No obstante, aunque ya es sabido, no está de más recalcar que, como regla, los adolescentes y jóvenes tienden a actuar de acuerdo con lo que «hagan» o «digan» sus «estrellas» favoritas, y, justamente por esa razón, estos últimos lo debían tener muy en cuenta a la hora de manifestarse, de vestirse o de llenarse de joyas, al menos en un país como el nuestro.
Sin embargo, estoy convencido de que, de alguna manera aquella noche se hizo evidente que la mayoría de los que colmaron el Karl Marx no estaba muy interesada en la mencionada gala, sino que había llegado hasta allí arrastrada por la actuación de los «reyes» de las reproductoras caseras, mp3, discotecas, bicitaxis, guaguas, programas radiales... Y claro, para ellos, el resto no tenía importancia ni merecía su respeto.
Resultó ciertamente muy desagradable el modo como una buena parte del público se comportó cada vez que el intérprete o el creador galardonado con un Premio Cubadisco se paraba detrás del micrófono para expresar su agradecimiento, según lo «establecido» en los «grandes» certámenes internacionales. (Algo que —también hay que decirlo—, dilata innecesariamente el espectáculo y lo hace a veces más tedioso, sobre todo cuando lo que se manifiesta no es mucho más que un reconocimiento formal a quienes participaron en la confección del disco —¿dudará alguien que no sean esenciales?—, o una dedicatoria de la obra a mamá, papá y nené.

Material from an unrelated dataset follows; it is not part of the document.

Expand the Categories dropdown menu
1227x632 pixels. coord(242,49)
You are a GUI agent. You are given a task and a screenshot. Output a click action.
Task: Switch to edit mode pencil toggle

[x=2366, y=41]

Así y todo, no es este un motivo para irrespetar a quien se encuentra en el escenario (bochornoso que figuras de primer orden de la cultura cubana como los maestros Leo Brouwer o María Elena Mendiola tuviesen que esperar a que algunos «simpáticos» acabaran de aplaudir para poder terminar de hablar), ni a aquellos que asisten al teatro con el único fin de disfrutar de un espectáculo y pasarla bien.
Está claro que lo sucedido fue una notable ausencia de educación cívica y un desconocimiento total de cómo debemos comportarnos en un espacio como el teatro; algo que se enseña, sobre todo, en casa, porque, más que los ídolos, la mayor influencia la ofrece el entorno, el medio donde cada cual se desenvuelve.
Es la familia la primera fuente de socialización; es ella la que debe fortalecer los valores y perspectivas con los cuales los jóvenes se deben enfrentar a la vida. Explicarles que, como afirmaba un crítico de arte, «un teatro es como un templo», y ello exige el cuidado de normas que van desde no subir los pies en las butacas, apagar el celular durante la función, no ingerir alimentos ni hacer ruidos con papelitos de los caramelos, hasta hablar en voz baja (si fuera inevitable), aplaudir en los momentos adecuados o abandonar la sala cuando el niño que llevamos no deja de llorar.
Son sencillas reglas de buena educación, pero primordiales para la convivencia social. El sentido común nos debe indicar que, para asistir a un teatro, no se requiere mucho más que equiparnos de control y sensatez.